1. Rushing. There is more than one kind of rushing. It can take the form of not allowing enough time between reiterations of an exercise, or a non-rhythmic interval between them, or in each repetition being done too fast. I find my own breathing getting shallower and anxiety rising when I hear a series of repetitions of an exercise being done with no space between them. Problems seem bigger when there is the feeling that one is falling behind or is not “going fast enough”. Occasionally I will have a student who rushes, and I bring them back to the rhythm of the repetitions. Sometimes I’ll take a little break on the way up the mountain. It can be very refreshing for teacher and student to take a little time out, to check in about how the exercise is going, or at other times to take one’s mind AWAY from the exercise for a bit.

A pace that allows for easy breath between repetitions, and that feels like there is a rhythmic connection between repetitions, can help the singer to feel safer, and more mentally and physically organized and focused. Rushing is anxiety-provoking and unsettling, sometimes very subtly. Some very kind and well-meaning teachers are guilty of being in too much of a hurry.

2. Talking to the student while he is singing. This is almost always counterproductive. Firstly, the singer probably won’t hear what the teacher says while he is singing. Oftentimes the singer will stop to ask what was said, unless the teacher is quite loud. Also the teacher talking during singing is sending the message “You have just become less important. Listen to my noise momentarily before continuing your noise.” It’s jarring and a bit rude. If you as a teacher have something urgent to say, it can wait five seconds until the arpeggio is completed, for Pete’s sake! If you wait another few repetitions, sometimes the issue goes away anyway. Give the exercise some time to work, or stop and explain it if it can be executed better.

Recently I listened to three excerpts of lessons from different teachers (all three were male, if that means anything) in which all the teachers rushed repetitions to an alarming degree, and two were constantly talking over the students’ vocalizations.

Our students tend to look at us as the experts in all things vocal, and don’t have the metaknowledge of voice teaching to ask us to establish an ideal pace for their learning style. We have to establish a good environment for them. It doesn’t hurt to ask! “How did that feel?” “Would you like to try that again?” “Let’s talk an easy, replenishing breath between each arpeggio.”, etc. I have also become more comfortable with sitting and thinking for a few seconds before selecting the next exercise. I had a teacher who would take quite a bit of time, sometimes close to a minute or so, before resuming the vocalises. He was thinking! This is a great thing to model for the student. They see the teacher thinking and they might get the message that thinking is part of learning how to sing better. And time! Time in exercises, in lessons, in practice, and over the long term.

We are not mechanical windup toys that have to go, go, go. We get enough of that outside of the studio. Let the studio be a safe, calm and comfortable place in which to do new and daring things!

3 thoughts to “The pace and flow of a voice lesson”
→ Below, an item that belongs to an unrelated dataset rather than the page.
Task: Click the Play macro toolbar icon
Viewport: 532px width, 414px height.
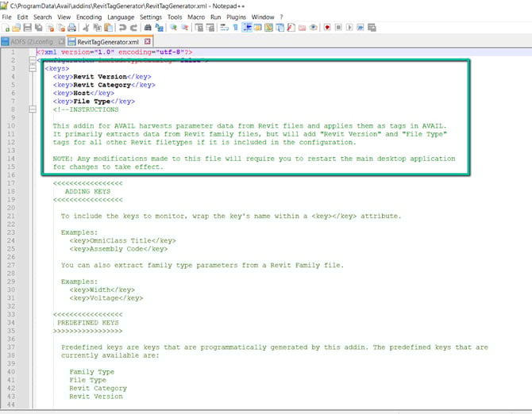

  1. Just found your blog. I agree with you 100%. Most times it is the students who want to rev up the pace and I have to bring them back to where it is comfortable to sing and also listen to. The rhythmical breathing between the repetitions of an exercise are just as important as the vocal part.
    One thing I would warn against and it troubled me very much when I studied with a very good teacher, is not to play the exercises on the piano too loud and drown out the student. Sometimes it is necessary to play along to get the pitch but too much becomes a crutch.

  2. Hello
    Do you possibly have George Gibson information? He was my very first voice teacher and I would love to chat with him. Thanks.